Harnessing your zombies to help you. 
Using our understanding of habits to form good ones.

The Cue: Since willpower is hard, let's minimize the use of willpower in the tackling procrastination. The only place you need to employ willpower is where you look to change to reaction to the "cue", that is, when you go from cue to routine zombie reaction. Cues fall into 4 categories: Location, time, how you feel, reactions. You can prevent the most damaging cues from striking you by shutting cellphone and internet while you're doing pomodoro study sessions. For me food is a distraction/cue, understand what puts you into zombie mode and act to fix it.

The Routine: Key to re-wiring your reactions to the cues is to "have a plan". Plan ahead to "leave your phone in your car when you go to class" etc. By doing this, you took care of the hard part where you struggle with altering your reaction to the cue, by doing something easier: making a conscious decision to cut off the cue before it could strike you. Plans may not work right away but keep at it.

The Reward: Investigate why are you procrastinating, for what reward? Can you substitute an emotional payoff even if small: a sense of satisfaction, maybe? Make it a personal game, does challenging yourself to do 4 pomodoros, as though it were a game, work? You could reward yourself with something you value: an episode of your favorite show, a phone-call to some loved one, an ice-cream. A small caveat, here: stopping periodically for rewards can hamper "flow". Don't be discouraged though, since it anyway takes a few days of ‘pomodoros’ before "Flow" begins to unfold.

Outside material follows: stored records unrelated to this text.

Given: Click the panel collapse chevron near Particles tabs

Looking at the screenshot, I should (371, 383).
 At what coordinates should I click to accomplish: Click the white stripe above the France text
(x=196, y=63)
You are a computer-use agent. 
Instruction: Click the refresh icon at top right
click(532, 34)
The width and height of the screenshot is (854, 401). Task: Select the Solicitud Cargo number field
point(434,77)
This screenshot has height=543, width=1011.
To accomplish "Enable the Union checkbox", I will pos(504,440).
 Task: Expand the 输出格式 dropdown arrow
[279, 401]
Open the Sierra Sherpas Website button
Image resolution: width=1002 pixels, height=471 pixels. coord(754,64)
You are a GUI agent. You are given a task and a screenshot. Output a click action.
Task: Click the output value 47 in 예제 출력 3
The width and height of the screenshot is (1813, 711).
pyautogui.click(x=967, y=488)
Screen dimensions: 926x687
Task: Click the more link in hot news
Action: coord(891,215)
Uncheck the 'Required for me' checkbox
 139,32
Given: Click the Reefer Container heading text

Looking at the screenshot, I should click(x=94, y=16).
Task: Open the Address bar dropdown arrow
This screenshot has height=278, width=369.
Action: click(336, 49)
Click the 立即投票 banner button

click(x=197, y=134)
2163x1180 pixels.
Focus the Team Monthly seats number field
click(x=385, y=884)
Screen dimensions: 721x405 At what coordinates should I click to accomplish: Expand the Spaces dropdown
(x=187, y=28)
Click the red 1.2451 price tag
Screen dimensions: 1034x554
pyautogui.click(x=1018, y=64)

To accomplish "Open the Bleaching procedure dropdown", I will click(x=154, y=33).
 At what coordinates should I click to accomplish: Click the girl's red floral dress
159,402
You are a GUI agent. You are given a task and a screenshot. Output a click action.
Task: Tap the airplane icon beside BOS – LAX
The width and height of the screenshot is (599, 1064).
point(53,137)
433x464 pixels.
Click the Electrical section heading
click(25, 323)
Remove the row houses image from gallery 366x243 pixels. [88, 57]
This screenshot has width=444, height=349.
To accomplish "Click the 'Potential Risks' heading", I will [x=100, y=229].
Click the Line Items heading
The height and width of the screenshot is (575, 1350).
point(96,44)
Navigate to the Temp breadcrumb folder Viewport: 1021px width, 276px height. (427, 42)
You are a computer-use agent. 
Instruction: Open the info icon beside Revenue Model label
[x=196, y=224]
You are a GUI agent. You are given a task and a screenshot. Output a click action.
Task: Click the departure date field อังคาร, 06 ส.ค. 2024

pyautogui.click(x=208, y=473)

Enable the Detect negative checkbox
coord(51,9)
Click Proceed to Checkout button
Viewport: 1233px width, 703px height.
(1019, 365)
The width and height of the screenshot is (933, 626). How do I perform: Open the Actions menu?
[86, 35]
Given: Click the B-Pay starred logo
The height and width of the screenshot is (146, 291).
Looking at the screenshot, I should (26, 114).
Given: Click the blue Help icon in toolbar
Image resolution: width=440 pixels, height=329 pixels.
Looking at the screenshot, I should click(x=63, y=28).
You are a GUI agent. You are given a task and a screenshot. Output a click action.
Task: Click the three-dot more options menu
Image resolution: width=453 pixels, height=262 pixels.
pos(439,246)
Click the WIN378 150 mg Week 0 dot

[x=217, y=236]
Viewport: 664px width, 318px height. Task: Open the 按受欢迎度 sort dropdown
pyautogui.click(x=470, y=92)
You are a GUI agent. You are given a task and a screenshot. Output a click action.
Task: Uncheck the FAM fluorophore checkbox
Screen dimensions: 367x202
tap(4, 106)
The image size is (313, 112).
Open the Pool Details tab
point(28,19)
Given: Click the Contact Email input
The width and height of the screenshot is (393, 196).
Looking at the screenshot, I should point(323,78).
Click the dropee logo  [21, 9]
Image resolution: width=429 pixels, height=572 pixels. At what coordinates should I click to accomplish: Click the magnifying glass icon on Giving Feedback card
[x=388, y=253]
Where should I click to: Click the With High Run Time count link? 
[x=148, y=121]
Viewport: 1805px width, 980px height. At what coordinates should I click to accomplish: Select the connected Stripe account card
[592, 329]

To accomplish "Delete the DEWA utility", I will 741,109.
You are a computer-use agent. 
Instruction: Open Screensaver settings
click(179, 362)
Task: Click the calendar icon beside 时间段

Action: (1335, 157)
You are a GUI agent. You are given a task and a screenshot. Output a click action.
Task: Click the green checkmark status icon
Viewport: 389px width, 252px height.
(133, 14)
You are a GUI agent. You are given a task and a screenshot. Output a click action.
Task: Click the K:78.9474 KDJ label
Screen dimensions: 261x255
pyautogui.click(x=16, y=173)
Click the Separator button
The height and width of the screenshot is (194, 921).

Tricks 2.0: The better you get at something the more enjoyable it can become. Deliberately delay rewards until you get task done.

The Belief: Most important part of overcoming procrastination. A strong belief that your new system works is what can take you through. Hang out with non-procrastinators, or people trying hard to be non-procrastinators. Friends who believe in these values.

Juggling Life and Work - Practical tips

- Make a weekly list of key tasks to do (preferably process-oriented goals)
- Make a daily to-do list for the next day the evening before and go to sleep (only 5-6 items, mostly process oriented, product oriented only if totally doable. Some of those can be diffuse mode tasks - such as taking a walk. Get a good mix of tasks, let them not all be similar. Be realistic.) Having it written down the night before helps to internalize it while you sleep and precludes the need to carry the list in your limited working-memory.
- Important: In your daily plan, decide quitting time for the day!
- As you go along with this habit, make notes about what works what doesn't.
- ALWAYS make time for healthy leisure time, it's much better for your productivity than working all day! Preferably play, movement oriented.
- Get at least one pomodoro done as soon as you wake up, preferably the most disliked task.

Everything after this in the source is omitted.